WORK TO COMPLETE:
Transcribe the line containing "How do I perform: Click the API" and every line after it, exactly, through the end of the records.

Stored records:
#####

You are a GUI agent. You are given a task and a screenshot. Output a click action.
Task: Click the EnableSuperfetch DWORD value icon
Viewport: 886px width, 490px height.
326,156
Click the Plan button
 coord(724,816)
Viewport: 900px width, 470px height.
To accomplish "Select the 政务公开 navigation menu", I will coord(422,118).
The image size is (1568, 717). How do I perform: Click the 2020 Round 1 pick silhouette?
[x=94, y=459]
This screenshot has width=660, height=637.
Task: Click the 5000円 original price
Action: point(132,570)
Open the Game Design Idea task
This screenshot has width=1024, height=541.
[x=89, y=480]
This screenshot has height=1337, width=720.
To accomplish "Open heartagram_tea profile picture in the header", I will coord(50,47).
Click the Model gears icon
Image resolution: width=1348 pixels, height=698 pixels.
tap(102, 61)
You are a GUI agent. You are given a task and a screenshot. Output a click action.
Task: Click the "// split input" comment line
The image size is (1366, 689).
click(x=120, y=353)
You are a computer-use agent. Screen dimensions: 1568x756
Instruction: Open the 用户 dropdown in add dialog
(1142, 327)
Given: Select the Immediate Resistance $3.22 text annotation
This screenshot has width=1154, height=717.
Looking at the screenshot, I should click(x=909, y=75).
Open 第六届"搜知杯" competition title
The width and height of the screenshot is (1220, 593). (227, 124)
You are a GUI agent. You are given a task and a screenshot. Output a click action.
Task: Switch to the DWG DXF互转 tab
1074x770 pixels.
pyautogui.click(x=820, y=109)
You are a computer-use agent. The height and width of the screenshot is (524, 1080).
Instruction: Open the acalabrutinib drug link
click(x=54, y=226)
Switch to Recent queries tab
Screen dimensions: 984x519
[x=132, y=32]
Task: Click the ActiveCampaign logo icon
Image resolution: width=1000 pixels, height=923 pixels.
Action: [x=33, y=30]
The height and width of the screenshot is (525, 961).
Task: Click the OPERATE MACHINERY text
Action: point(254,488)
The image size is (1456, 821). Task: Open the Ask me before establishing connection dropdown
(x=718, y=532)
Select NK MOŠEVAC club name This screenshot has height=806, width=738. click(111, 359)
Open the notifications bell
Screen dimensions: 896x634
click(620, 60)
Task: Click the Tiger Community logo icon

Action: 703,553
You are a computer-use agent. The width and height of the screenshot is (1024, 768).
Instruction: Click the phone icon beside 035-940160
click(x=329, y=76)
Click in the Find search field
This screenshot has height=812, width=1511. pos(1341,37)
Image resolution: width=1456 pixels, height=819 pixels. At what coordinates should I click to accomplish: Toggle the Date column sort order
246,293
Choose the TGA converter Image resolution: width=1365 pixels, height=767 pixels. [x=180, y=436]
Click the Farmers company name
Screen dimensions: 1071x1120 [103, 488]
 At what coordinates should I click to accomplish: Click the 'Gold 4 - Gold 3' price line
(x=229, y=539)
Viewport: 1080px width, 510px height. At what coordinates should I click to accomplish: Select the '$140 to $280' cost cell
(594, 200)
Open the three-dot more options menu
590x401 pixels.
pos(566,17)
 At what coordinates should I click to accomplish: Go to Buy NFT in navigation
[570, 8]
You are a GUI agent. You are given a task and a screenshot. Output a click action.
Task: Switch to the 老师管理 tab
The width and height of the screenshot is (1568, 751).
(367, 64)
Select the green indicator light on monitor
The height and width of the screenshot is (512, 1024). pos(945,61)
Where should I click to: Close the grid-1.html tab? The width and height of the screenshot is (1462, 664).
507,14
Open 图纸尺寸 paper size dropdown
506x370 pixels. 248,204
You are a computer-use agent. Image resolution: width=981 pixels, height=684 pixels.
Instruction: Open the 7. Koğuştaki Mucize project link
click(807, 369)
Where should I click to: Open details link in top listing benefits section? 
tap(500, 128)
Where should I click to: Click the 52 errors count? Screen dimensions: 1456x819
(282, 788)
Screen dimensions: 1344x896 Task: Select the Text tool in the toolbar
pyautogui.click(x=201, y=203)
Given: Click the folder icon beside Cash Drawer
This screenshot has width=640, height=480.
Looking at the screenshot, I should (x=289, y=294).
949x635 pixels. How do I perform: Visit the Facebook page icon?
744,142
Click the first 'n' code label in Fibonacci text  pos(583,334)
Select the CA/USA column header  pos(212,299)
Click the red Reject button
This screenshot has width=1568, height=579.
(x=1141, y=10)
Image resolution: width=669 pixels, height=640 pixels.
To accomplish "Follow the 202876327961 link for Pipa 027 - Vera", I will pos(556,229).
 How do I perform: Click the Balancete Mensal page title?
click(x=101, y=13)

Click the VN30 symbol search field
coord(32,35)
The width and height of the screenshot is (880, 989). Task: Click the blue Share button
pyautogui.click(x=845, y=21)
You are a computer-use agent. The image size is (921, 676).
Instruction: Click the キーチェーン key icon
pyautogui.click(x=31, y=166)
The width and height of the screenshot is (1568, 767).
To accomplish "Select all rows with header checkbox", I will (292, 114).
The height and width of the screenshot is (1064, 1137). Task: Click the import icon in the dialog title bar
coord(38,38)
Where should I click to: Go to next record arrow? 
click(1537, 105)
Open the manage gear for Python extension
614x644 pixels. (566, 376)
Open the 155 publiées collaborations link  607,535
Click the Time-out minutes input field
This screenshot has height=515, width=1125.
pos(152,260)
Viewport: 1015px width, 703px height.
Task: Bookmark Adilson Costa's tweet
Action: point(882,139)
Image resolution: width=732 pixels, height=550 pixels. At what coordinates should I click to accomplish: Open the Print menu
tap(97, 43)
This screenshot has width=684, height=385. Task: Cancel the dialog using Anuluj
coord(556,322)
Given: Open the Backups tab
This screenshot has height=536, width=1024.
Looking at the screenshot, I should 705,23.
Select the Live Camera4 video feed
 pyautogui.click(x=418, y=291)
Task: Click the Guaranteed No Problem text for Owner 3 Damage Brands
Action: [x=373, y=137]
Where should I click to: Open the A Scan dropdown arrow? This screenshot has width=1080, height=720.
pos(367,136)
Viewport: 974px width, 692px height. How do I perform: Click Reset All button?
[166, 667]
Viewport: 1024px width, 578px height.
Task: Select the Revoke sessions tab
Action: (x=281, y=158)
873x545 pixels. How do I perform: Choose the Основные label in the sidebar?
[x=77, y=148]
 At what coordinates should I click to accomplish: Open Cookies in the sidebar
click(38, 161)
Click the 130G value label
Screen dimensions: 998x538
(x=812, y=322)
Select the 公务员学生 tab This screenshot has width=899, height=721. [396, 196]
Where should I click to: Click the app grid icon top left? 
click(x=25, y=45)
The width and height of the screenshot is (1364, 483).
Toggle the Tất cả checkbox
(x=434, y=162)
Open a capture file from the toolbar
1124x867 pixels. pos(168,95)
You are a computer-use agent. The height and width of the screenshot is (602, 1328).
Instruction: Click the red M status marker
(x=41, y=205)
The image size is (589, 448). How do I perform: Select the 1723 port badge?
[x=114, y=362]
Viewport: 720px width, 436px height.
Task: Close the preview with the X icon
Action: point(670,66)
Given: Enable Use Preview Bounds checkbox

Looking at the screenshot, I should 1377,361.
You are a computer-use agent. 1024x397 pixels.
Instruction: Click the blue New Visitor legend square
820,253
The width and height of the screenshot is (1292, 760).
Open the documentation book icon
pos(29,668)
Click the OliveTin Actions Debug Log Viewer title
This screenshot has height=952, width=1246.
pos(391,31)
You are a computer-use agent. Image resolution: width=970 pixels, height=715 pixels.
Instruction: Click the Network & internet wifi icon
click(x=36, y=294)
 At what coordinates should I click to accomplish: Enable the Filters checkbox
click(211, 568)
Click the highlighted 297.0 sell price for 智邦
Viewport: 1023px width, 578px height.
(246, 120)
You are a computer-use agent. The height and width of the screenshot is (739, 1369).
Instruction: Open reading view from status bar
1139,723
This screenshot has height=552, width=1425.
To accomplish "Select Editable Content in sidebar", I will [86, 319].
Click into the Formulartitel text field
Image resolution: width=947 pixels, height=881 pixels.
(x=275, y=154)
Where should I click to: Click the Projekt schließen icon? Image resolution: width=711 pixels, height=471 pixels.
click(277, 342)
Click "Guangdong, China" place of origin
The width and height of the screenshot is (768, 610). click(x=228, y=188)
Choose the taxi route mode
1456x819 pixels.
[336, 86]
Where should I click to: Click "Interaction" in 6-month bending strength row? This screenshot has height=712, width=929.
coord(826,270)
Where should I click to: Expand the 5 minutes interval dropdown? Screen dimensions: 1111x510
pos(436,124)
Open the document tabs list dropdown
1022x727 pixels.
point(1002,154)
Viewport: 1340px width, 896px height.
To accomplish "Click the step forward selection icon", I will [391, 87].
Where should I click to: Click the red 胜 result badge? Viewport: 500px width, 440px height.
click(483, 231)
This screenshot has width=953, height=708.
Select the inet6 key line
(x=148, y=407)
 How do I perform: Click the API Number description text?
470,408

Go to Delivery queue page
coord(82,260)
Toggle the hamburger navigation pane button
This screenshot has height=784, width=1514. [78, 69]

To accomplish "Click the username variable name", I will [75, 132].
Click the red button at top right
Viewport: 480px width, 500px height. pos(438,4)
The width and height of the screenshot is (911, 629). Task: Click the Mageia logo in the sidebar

#####

SOLUTION TO THIS EXERCISE:
 How do I perform: Click the API Number description text?
470,408

Go to Delivery queue page
coord(82,260)
Toggle the hamburger navigation pane button
This screenshot has height=784, width=1514. [78, 69]

To accomplish "Click the username variable name", I will [75, 132].
Click the red button at top right
Viewport: 480px width, 500px height. pos(438,4)
The width and height of the screenshot is (911, 629). Task: Click the Mageia logo in the sidebar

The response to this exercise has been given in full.